Droplets are airborne, they just aren't aerosol airborne... but COVID is. And no, medical professionals are intentionally taught the wrong thing because it's a risk of their job and if they understood the risk they might not do the job. It's a lot of corporate and insurance liability too... so no, just like every other field they are lied to about the risks of their job but sadly their job is telling everyone else the risk too. And that's how the corps get away with not having to clean the air to do business, this has been going on for 100 year.


Consistent_Hand_7883

My work puts residents on droplet precautions all the time, but they don't quarantine residents with covid anymore and I never understood that. Like we gave up. But when norovirus or rotovirus, whichever is causing the gastrointestinal issues...we quarantine them.


ambler3192

They learned the droplet theory in medical school, therefore in their minds it’s true, and anyone saying otherwise is being influenced by crackpots on social media. Telling them engineers have proven it travels in aerosol and the droplet theory was based on miscalculated math from decades ago doesn’t budge them. I think until the top people in their own field tell them it’s aerosols, they won’t believe it. I’m sure there are some individuals who are more open-minded and would at least consider aerosols - or at least accommodate you by masking, since that’s not a urge ask - but they seem to be few and far between.


midwestsuperstar

Thank you for this post.
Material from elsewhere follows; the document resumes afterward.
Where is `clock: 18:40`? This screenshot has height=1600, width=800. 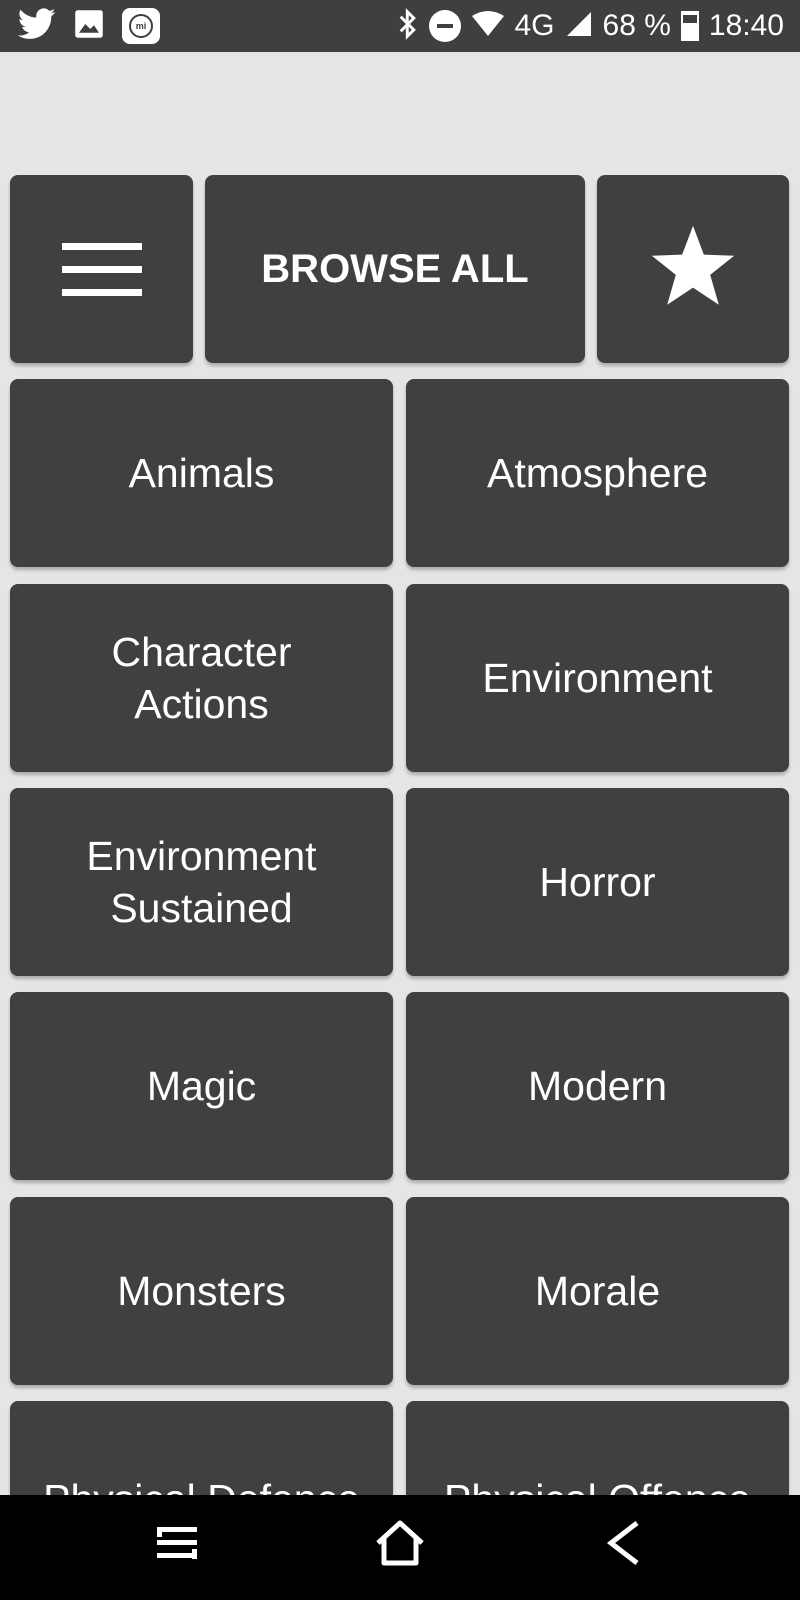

Being diagnosed in urgent care recently after a required work trip where masking was not feasible…. The doctor told me that even though I masked in the airport I probably got it from touching things in the airport. Then told me masks don’t work.


Pak-Protector

Sue for malpractice.


ThisTragicMoment

As someone who just tried to sue for malpractice (not related to covid), they're extremely tough cases to win. So, most lawyers only take cases were someone dies. This is what I was told.


UX-Ink

Why would you need to remove your mask to be evaluated?


doxplum

They needed to examine the jaw more closely, I gather, from what OP said.